7.4 Building the Energy System the Region Deserves

Everything described so far operates within a larger transformation that is already underway. Ember’s research on what it calls the “electrotech revolution” tracks a set of reinforcing technology curves that have consistently outrun expert forecasts. Solar photovoltaic costs have fallen 99.6 percent since 1980. Wind turbine costs have fallen 80 percent since 1984. Battery costs have fallen 99 percent since 1991. These are observed learning curves, roughly 20 percent cost reduction with every doubling of deployment, compounding across decades. Solar generation went from the smallest to the largest source of new installed capacity on Earth in fifteen years. Battery storage capacity is growing at 71 percent per year globally. Global investment in electrotechnology now exceeds fossil fuel investment by a factor of two

Ember frames this as three reinforcing shifts happening simultaneously: in supply (solar and wind replacing combustion), in connections (batteries, smart meters, high-voltage transmission linking variable generation to flexible demand), and in demand (electric vehicles, heat pumps, and industrial electrification replacing direct fossil consumption). Each shift accelerates the others. Cheaper batteries make variable renewables dispatchable. Dispatchable renewables make electrification economic. Electrified demand creates the load growth that justifies more renewable deployment. The result is a self-reinforcing cycle with a structural cost advantage over fossil fuels that widens with every doubling of scale, because, as Ember puts it, “technologies get cheaper with scale; commodities get more expensive the deeper you dig.”

The Pacific Northwest sits at the convergence of this global transformation with a set of regional advantages no other part of the country possesses: the continent’s largest hydroelectric base, which provides the flexible balancing resource that variable renewables need most; clean energy mandates already in statute and being implemented; a technology sector generating both the demand and the innovation capital; and deep networks of committed activists, partners, and policy makers. The question is if the region builds the institutional infrastructure to harness it on its own terms, or whether the transformation happens to it in fragments, captured by whoever moves fastest rather than governed by the values the region claims to hold.

That institutional infrastructure is the subject of this section. The technology curves Ember documents are the tailwind. What the Pacific Northwest needs is not a plan for which technologies to deploy (the market is resolving that question with remarkable speed) but a systems architecture that allows utility-scale projects and bottom-up decentralized networks to reinforce each other rather than compete. The both-and framework from Section 7.1 described why the region needs centralized and distributed resources built simultaneously. Here, the argument goes further: the real opportunity is not parallel deployment of two separate tracks, but the emergence of a different kind of energy system, one where the bulk grid and the distribution edge operate as a single adaptive network.

• [Recorded data]:
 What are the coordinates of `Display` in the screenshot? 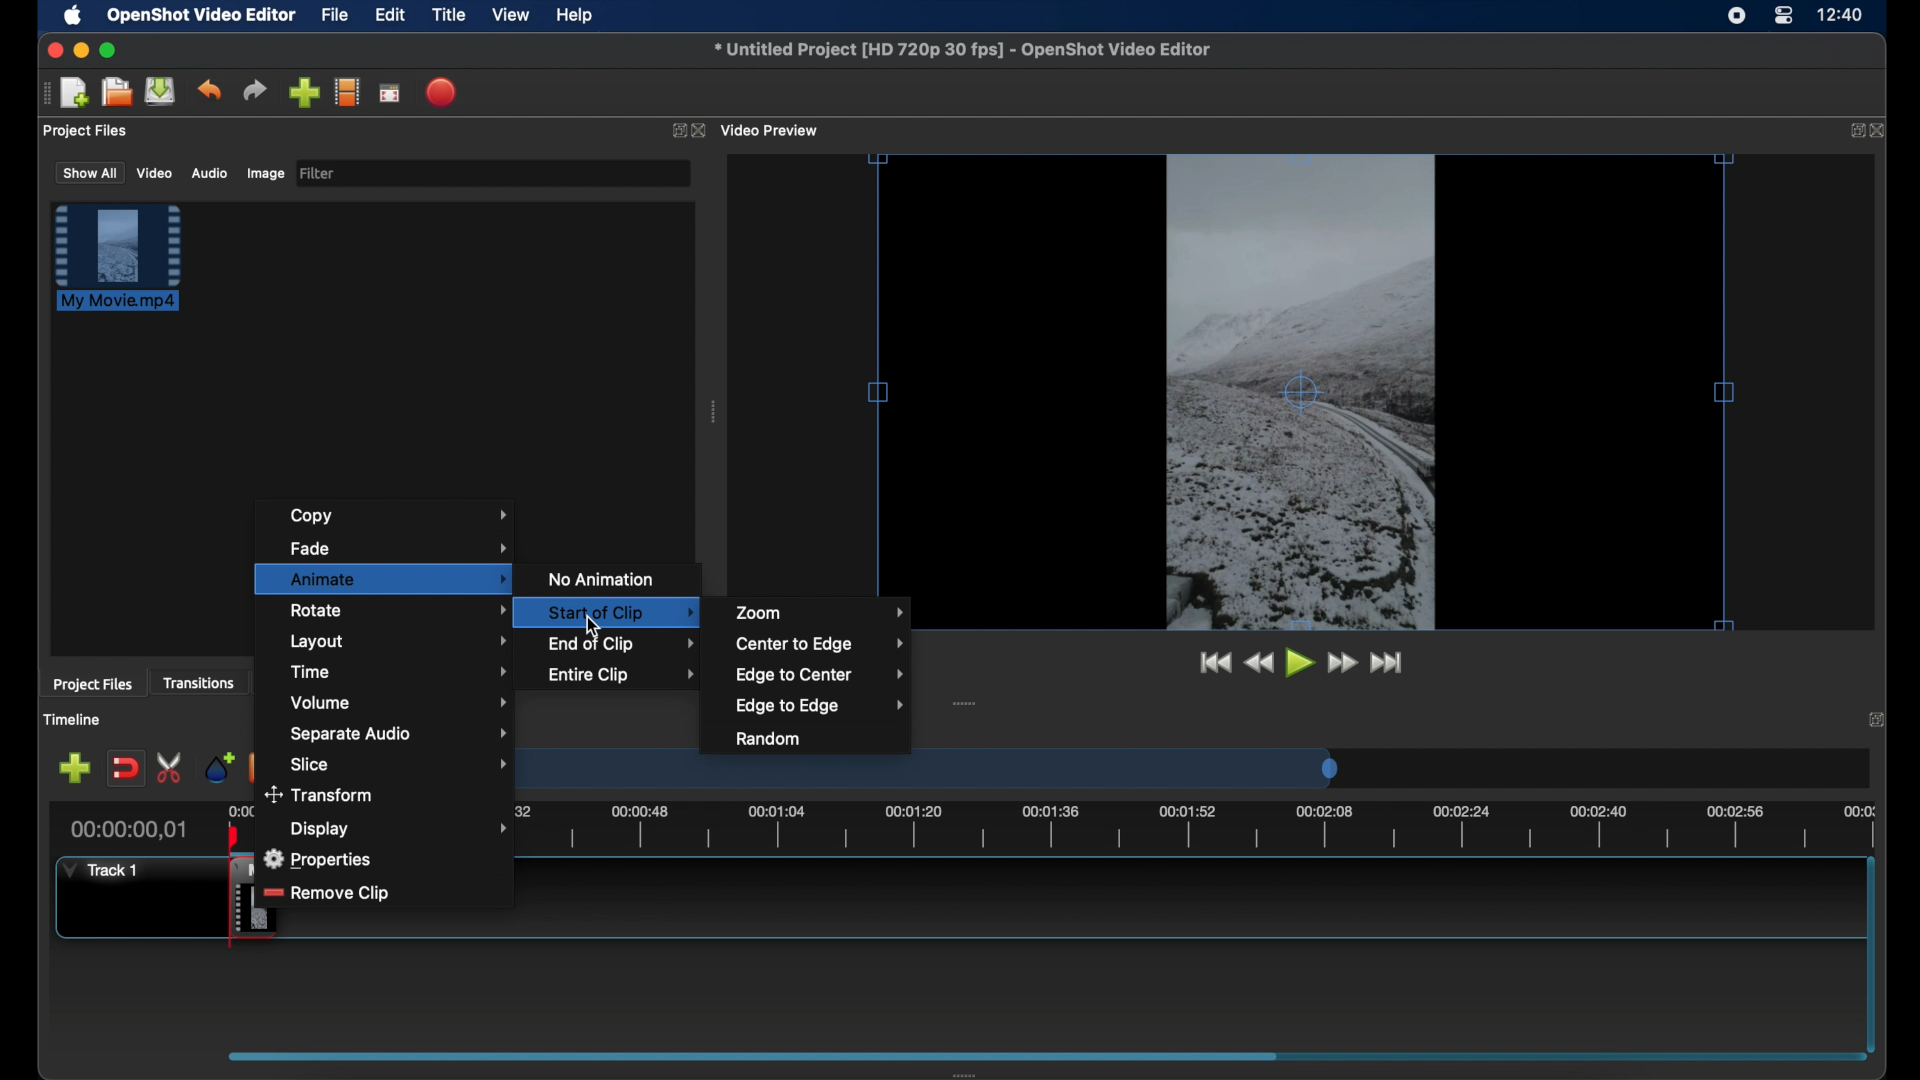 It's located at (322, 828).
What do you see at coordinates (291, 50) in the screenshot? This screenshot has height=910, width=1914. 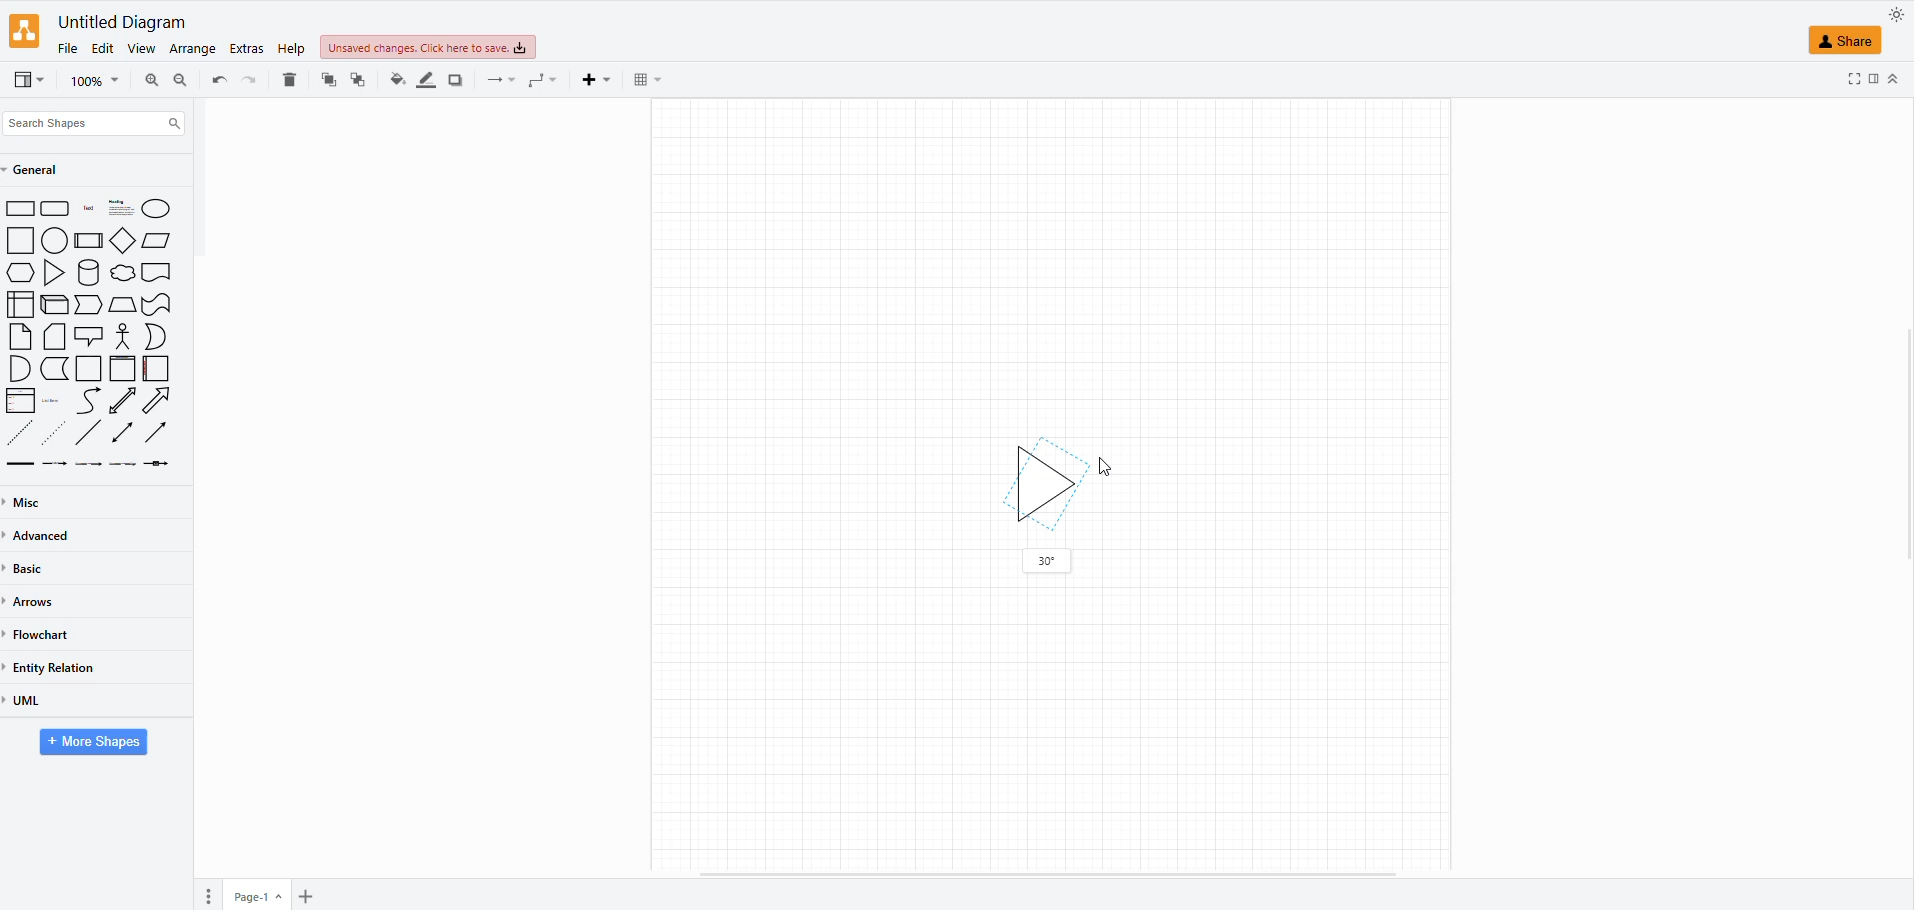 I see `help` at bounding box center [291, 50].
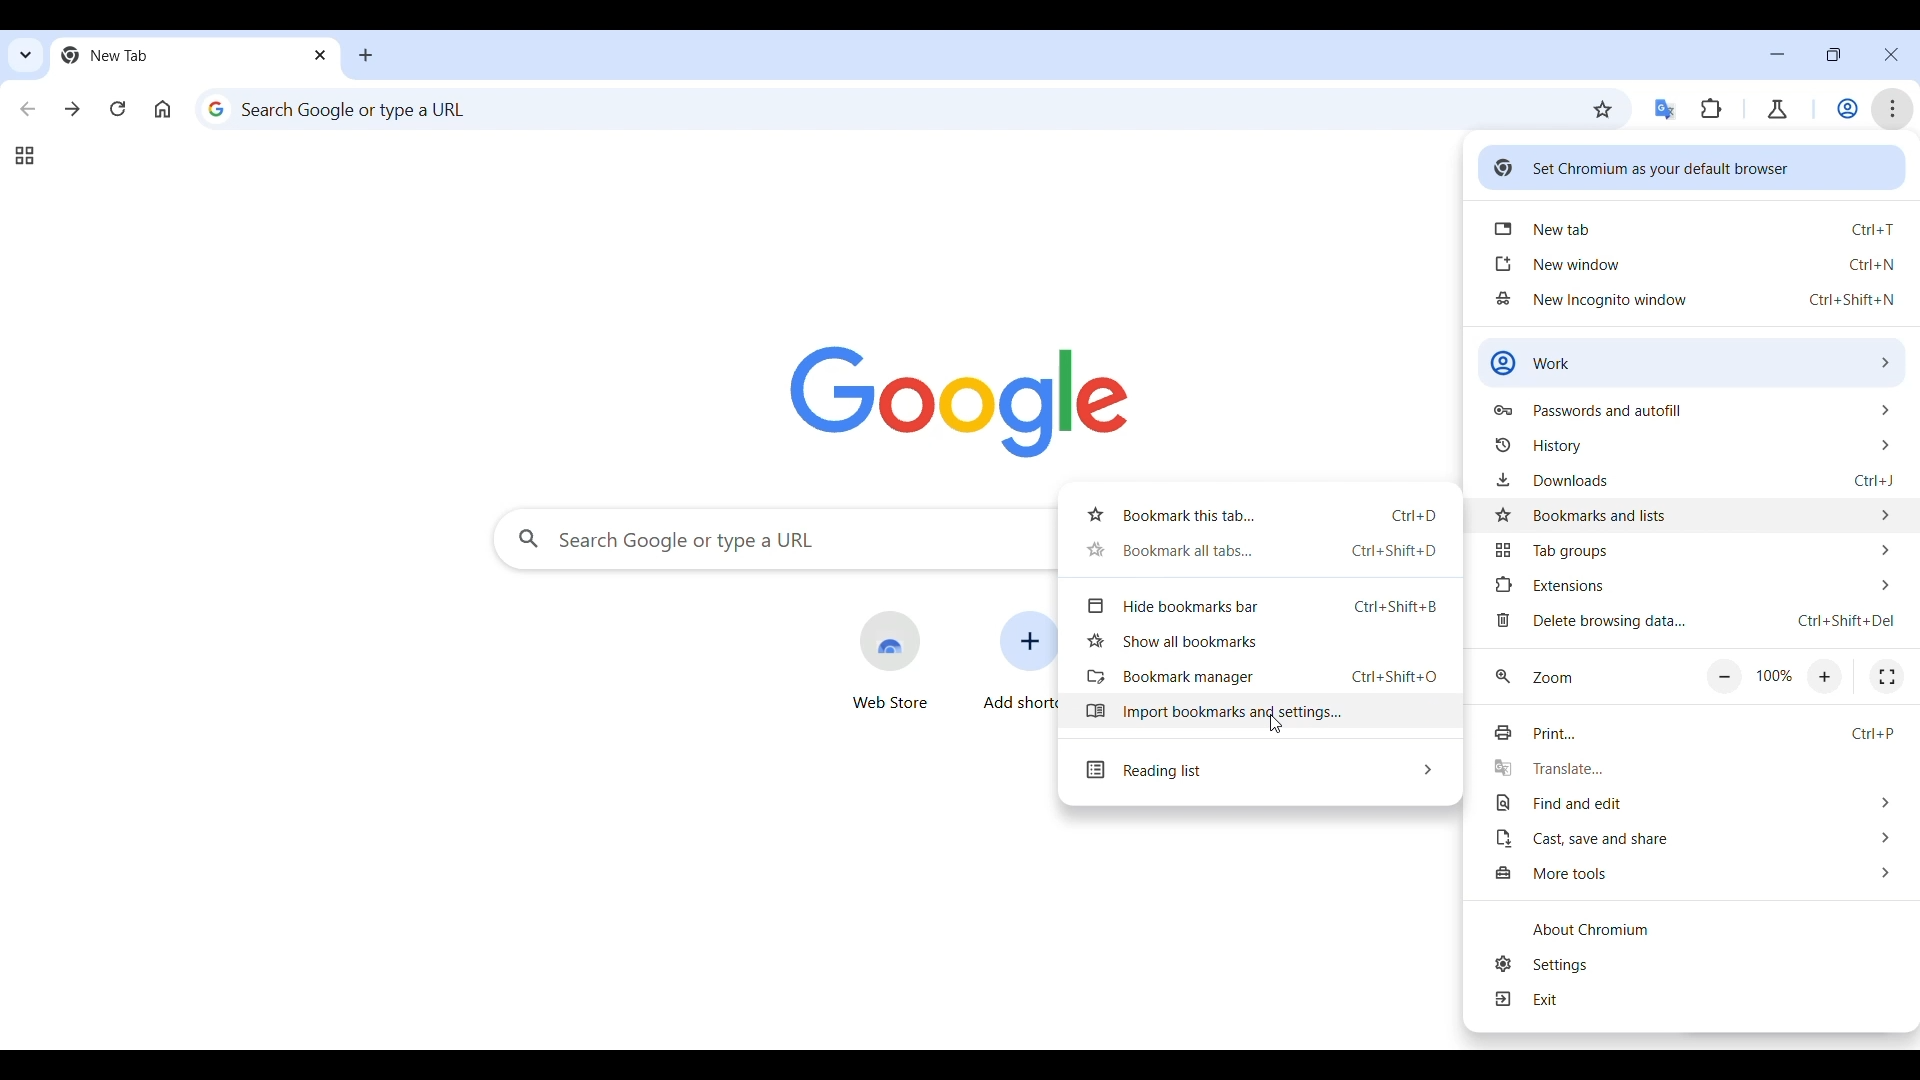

• [Set tasks]:
1 > Retype the passage on the Pacific Northwest energy system from "The Pacific Northwest sits" up to and including "claims to hold.".
2 > List the regional advantages that the passage on the Pacific Northwest energy system says no other part of the country possesses.
The listing above is not needed for any of this.

• [Final results]:
1 >
The Pacific Northwest sits at the convergence of this global transformation with a set of regional advantages no other part of the country possesses: the continent’s largest hydroelectric base, which provides the flexible balancing resource that variable renewables need most; clean energy mandates already in statute and being implemented; a technology sector generating both the demand and the innovation capital; and deep networks of committed activists, partners, and policy makers. The question is if the region builds the institutional infrastructure to harness it on its own terms, or whether the transformation happens to it in fragments, captured by whoever moves fastest rather than governed by the values the region claims to hold.

2 >
- The continent's largest hydroelectric base, which provides the flexible balancing resource that variable renewables need most
- Clean energy mandates already in statute and being implemented
- A technology sector generating both the demand and the innovation capital
- Deep networks of committed activists, partners, and policy makers